### [What is being asked]
Write all of the entries again. Keep them exactly as they are.

<<<<

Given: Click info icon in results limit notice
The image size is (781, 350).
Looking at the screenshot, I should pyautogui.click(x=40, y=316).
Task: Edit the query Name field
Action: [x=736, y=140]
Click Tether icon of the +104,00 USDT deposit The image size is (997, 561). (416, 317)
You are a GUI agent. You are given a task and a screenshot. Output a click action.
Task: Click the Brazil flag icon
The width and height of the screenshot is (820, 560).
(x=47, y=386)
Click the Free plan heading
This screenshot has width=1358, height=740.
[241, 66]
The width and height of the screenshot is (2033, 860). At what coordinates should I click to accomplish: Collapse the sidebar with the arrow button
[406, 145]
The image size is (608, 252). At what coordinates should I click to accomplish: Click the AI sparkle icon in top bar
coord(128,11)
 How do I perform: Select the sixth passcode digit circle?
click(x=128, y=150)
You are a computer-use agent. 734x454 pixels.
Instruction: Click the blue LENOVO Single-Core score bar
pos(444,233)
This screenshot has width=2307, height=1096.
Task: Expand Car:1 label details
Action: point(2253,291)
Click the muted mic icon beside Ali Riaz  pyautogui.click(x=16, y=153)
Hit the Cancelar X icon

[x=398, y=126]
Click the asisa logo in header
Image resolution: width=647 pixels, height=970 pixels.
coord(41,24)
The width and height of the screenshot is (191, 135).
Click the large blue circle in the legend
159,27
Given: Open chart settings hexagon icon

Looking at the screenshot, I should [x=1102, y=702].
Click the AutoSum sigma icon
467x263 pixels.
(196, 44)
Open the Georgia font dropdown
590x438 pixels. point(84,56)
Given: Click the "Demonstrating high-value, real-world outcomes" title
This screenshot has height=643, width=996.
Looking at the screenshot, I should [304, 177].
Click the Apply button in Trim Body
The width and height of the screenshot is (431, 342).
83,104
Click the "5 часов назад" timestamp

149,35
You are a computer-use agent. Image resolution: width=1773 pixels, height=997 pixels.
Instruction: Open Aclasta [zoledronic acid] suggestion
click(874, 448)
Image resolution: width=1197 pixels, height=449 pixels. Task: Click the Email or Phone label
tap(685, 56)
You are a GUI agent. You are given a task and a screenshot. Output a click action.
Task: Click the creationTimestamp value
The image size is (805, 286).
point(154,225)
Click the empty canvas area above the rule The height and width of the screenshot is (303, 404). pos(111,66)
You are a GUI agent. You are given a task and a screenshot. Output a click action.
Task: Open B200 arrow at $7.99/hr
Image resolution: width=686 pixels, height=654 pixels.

>>>>

### [Task answer]
Given: Click info icon in results limit notice
The image size is (781, 350).
Looking at the screenshot, I should pyautogui.click(x=40, y=316).
Task: Edit the query Name field
Action: [x=736, y=140]
Click Tether icon of the +104,00 USDT deposit The image size is (997, 561). (416, 317)
You are a GUI agent. You are given a task and a screenshot. Output a click action.
Task: Click the Brazil flag icon
The width and height of the screenshot is (820, 560).
(x=47, y=386)
Click the Free plan heading
This screenshot has width=1358, height=740.
[241, 66]
The width and height of the screenshot is (2033, 860). At what coordinates should I click to accomplish: Collapse the sidebar with the arrow button
[406, 145]
The image size is (608, 252). At what coordinates should I click to accomplish: Click the AI sparkle icon in top bar
coord(128,11)
 How do I perform: Select the sixth passcode digit circle?
click(x=128, y=150)
You are a computer-use agent. 734x454 pixels.
Instruction: Click the blue LENOVO Single-Core score bar
pos(444,233)
This screenshot has width=2307, height=1096.
Task: Expand Car:1 label details
Action: point(2253,291)
Click the muted mic icon beside Ali Riaz  pyautogui.click(x=16, y=153)
Hit the Cancelar X icon

[x=398, y=126]
Click the asisa logo in header
Image resolution: width=647 pixels, height=970 pixels.
coord(41,24)
The width and height of the screenshot is (191, 135).
Click the large blue circle in the legend
159,27
Given: Open chart settings hexagon icon

Looking at the screenshot, I should [x=1102, y=702].
Click the AutoSum sigma icon
467x263 pixels.
(196, 44)
Open the Georgia font dropdown
590x438 pixels. point(84,56)
Given: Click the "Demonstrating high-value, real-world outcomes" title
This screenshot has height=643, width=996.
Looking at the screenshot, I should [304, 177].
Click the Apply button in Trim Body
The width and height of the screenshot is (431, 342).
83,104
Click the "5 часов назад" timestamp

149,35
You are a computer-use agent. Image resolution: width=1773 pixels, height=997 pixels.
Instruction: Open Aclasta [zoledronic acid] suggestion
click(874, 448)
Image resolution: width=1197 pixels, height=449 pixels. Task: Click the Email or Phone label
tap(685, 56)
You are a GUI agent. You are given a task and a screenshot. Output a click action.
Task: Click the creationTimestamp value
The image size is (805, 286).
point(154,225)
Click the empty canvas area above the rule The height and width of the screenshot is (303, 404). pos(111,66)
You are a GUI agent. You are given a task and a screenshot. Output a click action.
Task: Open B200 arrow at $7.99/hr
Image resolution: width=686 pixels, height=654 pixels.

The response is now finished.